There is already a database in place to ensure abortions are safe, but when this bill was filed during the regular session, GOP lawmakers tacked on an amendment creating an online database for abortion complications, requiring doctors to report to the state within 72 hours of a complication, and seeking information as personal as the date of the woman’s last menstrual cycle and her marital status.

Lawmakers must stop playing politics with women’s lives. There’s nothing “pro-life” about restricting access to quality reproductive health care. 

Equality Texas Legislative Report & Score Card
Equality Texas, an organization that fights tirelessly for the rights of the LGBTQ community in Texas, released a report on how lawmakers fared this session. 40 bills were filed this session seeking to end discrimination and create safe communities for LGBTQ Texans, three of which were voted out of committee in a historic first in Texas. I am proud to receive an A+ on my efforts this session to support the LGBTQ community of Texas and to have authored important legislation supported by Equality Texas, detailed below.
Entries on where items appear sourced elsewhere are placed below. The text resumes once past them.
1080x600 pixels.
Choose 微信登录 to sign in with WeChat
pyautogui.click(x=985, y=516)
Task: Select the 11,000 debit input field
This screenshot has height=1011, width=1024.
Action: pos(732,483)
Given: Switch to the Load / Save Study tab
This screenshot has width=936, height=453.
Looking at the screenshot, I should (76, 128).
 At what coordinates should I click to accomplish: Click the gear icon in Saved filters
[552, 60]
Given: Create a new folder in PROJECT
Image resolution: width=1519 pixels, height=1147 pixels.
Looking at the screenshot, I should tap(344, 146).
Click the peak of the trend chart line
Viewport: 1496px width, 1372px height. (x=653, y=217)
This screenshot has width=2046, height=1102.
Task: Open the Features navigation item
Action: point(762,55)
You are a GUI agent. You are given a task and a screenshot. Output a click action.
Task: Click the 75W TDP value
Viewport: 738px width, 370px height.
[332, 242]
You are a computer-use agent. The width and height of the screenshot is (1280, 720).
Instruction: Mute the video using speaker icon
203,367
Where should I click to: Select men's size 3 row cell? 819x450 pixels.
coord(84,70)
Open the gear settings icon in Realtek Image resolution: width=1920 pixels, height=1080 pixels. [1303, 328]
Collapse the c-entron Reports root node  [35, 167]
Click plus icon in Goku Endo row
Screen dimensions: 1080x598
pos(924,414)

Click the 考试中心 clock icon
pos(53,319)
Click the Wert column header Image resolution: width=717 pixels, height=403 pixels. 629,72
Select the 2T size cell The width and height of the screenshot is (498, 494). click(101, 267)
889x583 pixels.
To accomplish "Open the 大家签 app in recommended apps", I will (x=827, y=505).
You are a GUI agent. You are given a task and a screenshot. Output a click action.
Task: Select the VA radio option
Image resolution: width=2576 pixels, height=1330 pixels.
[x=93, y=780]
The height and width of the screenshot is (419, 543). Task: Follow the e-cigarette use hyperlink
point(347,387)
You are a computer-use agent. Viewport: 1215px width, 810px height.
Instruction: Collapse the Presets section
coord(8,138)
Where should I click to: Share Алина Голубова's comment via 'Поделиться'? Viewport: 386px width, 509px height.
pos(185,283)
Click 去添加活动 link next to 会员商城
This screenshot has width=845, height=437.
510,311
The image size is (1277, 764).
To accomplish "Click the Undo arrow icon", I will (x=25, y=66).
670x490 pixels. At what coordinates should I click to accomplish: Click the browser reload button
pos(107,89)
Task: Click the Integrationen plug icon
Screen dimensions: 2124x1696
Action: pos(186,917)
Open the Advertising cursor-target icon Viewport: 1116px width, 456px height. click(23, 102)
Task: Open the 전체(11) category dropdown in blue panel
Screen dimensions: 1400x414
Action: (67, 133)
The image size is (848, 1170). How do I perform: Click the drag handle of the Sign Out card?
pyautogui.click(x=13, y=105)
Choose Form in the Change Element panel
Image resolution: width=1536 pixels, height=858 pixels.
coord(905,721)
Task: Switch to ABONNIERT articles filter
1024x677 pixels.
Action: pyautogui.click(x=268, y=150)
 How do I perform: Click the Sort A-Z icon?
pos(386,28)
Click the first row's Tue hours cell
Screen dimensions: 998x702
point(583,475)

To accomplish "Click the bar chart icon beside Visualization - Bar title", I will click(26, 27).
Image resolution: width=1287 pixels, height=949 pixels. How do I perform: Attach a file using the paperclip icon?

I will continue to stand up to discriminatory legislation.

Representative Coleman’s Equality Texas score card.
I received an A+ for my efforts in LGBTQ equality and received 20 extra points, totaling my score to 120%. Thank you for all the work you do, Equality Texas .

Health Care Update

On Tuesday, U.S. Senate Republicans delayed a vote on their health care bill. As reported by CNN, Senate Majority Leader Mitch McConnell delayed the vote on the Republican leadership’s health care bill until after the July 4 recess to make changes to the bill, get a new Congressional Budget Office score and have a vote after the holiday.

Like the U.S. House version of the bill, the U.S. Senate version makes deep cuts to Medicaid and removes many of the patient protections created by the Affordable Care Act.

For more information on the delay, click here to read the full CNN article.

Editorial cartoon on Senate Republicans and health care and Medicaid
Jack Ohman/Tribune Content Agency

In honor of last weekend’s Pride celebrations in Houston, the song of the week is “Born This Way” by Lady Gaga.